Gittiğim yığınla “Ortadoğu toplantısı”nda, şaşmaz biçimde, en muhafazakâr tutumu temsil edenler Mısır’dan oluyordu. İslâm dünyası, öyle niyet etti mi, bir şeyleri kutsallaştırma tekniğini iyi bilir. Bu yıllar boyunca kutsallık “statüko”ya tanındı. En önemli iş statükonun korunmasıydı. Bunun yolu da, Arap dünyasında ne tür olumsuzluk olursa olsun, sorumlusunun İsrail olduğunu söylemekti. O zaman, geri kalanların bir şey yapması gerekmiyordu. İşler çok kötüyse, İsrail’in yanında bir de Amerika’yı kabahatli tutmak gerekebilirdi, ama bu öyle sık sık gerekmiyordu.
Mısır’ın kendisinin yanısıra, bu dünyadaki önemli yerinden ötürü de şimdi açılmaya başlayan yeni sahneleri ilgiyle izliyorum.

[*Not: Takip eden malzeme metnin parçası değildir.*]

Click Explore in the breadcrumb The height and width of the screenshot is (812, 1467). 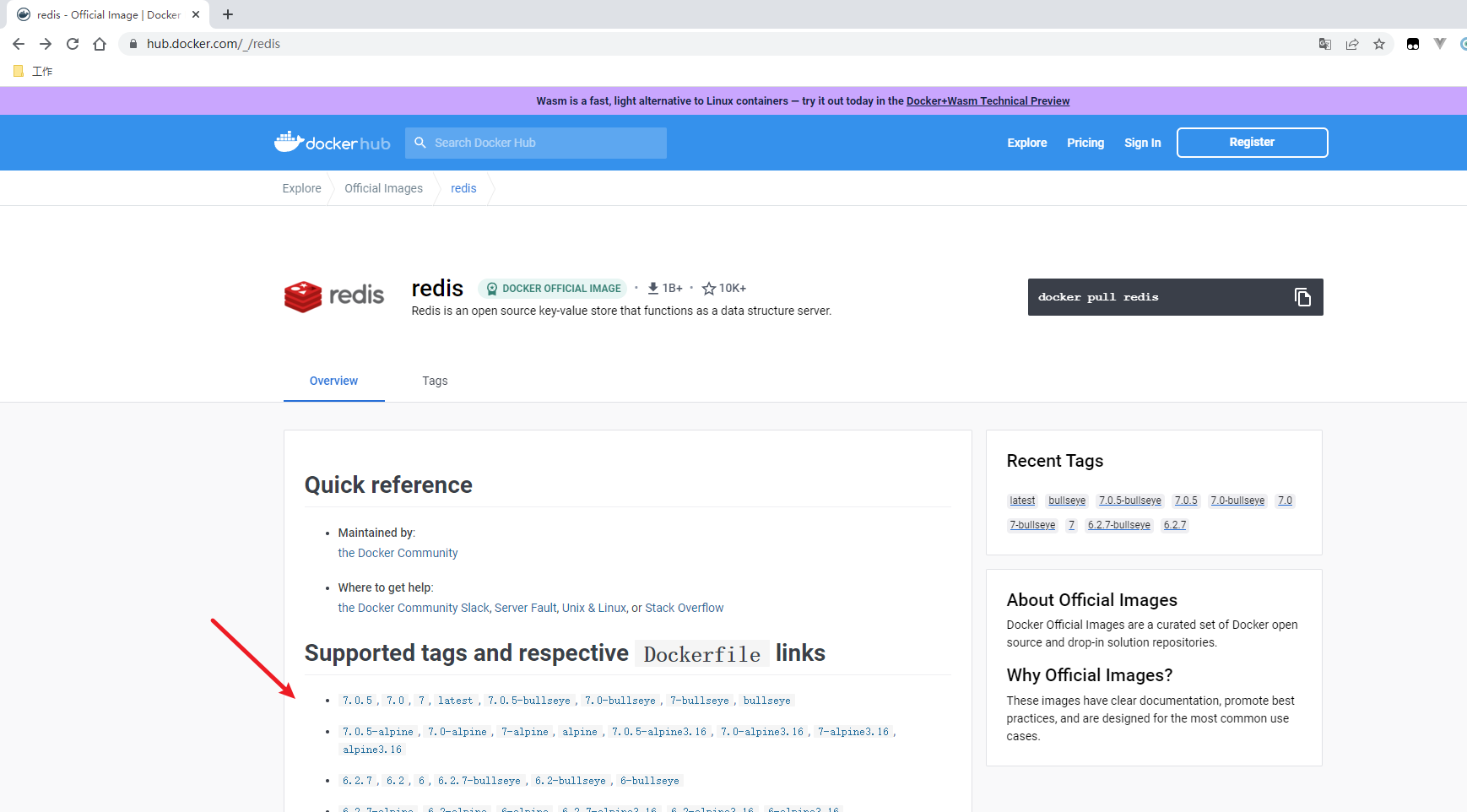[x=301, y=188]
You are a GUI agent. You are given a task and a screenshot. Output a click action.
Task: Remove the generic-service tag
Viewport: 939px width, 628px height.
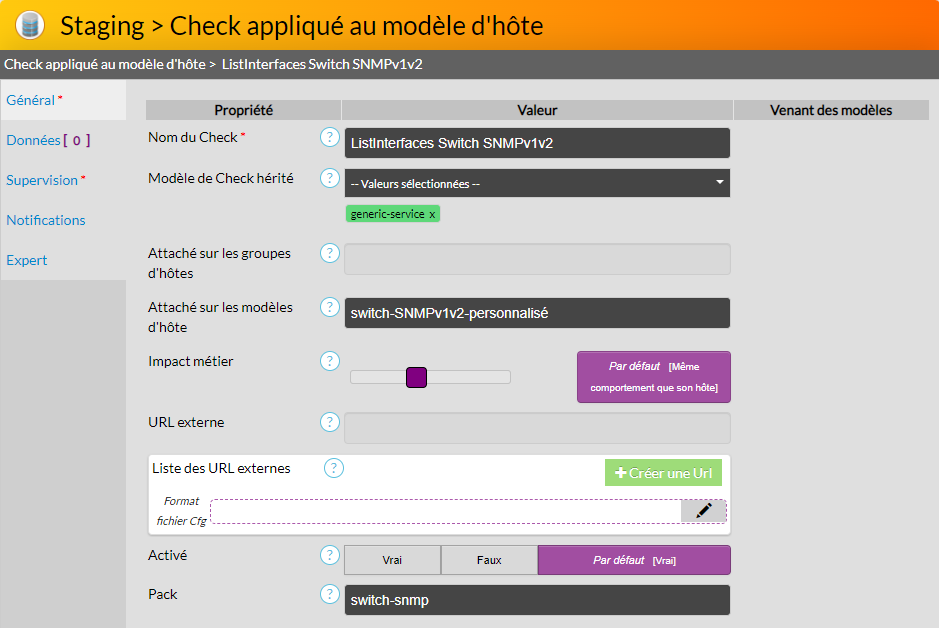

Burada “demokratikleşme” yönünde başlayan hareketlenme mutlaka Arap dünyasında yankılanacak ve etki yaratacaktır. Kaldı ki, daha şimdiden, birkaç Arap ülkesini birden daha derinlemesine etkilemeye başlamış bir hareketten söz ediyoruz.
Bunu son günlerde yazanlar oldu, ama ben de bu temayla bitireyim. Tunus’taki ve Mısır’daki rejimleri burada AKP iktidarına benzetmek abes bir şey. Olan olay bunun tam tersi –diyebiliriz ki Arap kemalizmi göçüyor. Buradaki ulusalcılar ille birileriyle kendilerini özdeşleme merakındaysa, günlerdir Tahrir Meydanı’nda sabahlayanlar değil onların muadilleri; şimdi o sabahlayanları taşlamaya başlayanlar. Onlar nasıl Mubarak’ın ömrünü uzatmakla görevliyse, burada da benzer bir misyonla vesayet rejimine göğüslerini siper etmeye çalışanlar var. Orada “özgürlük” isteyenlerle burada “Ergenekon’a özgürlük” isteyenleri özdeşlemekse, ancak özel bir yeteneğe sahip olanların becerebileceği bir cambazlık.
Ama, “mugalata”dan kimse ölmemiş. Maksat kafa karışıklığına ara vermemek.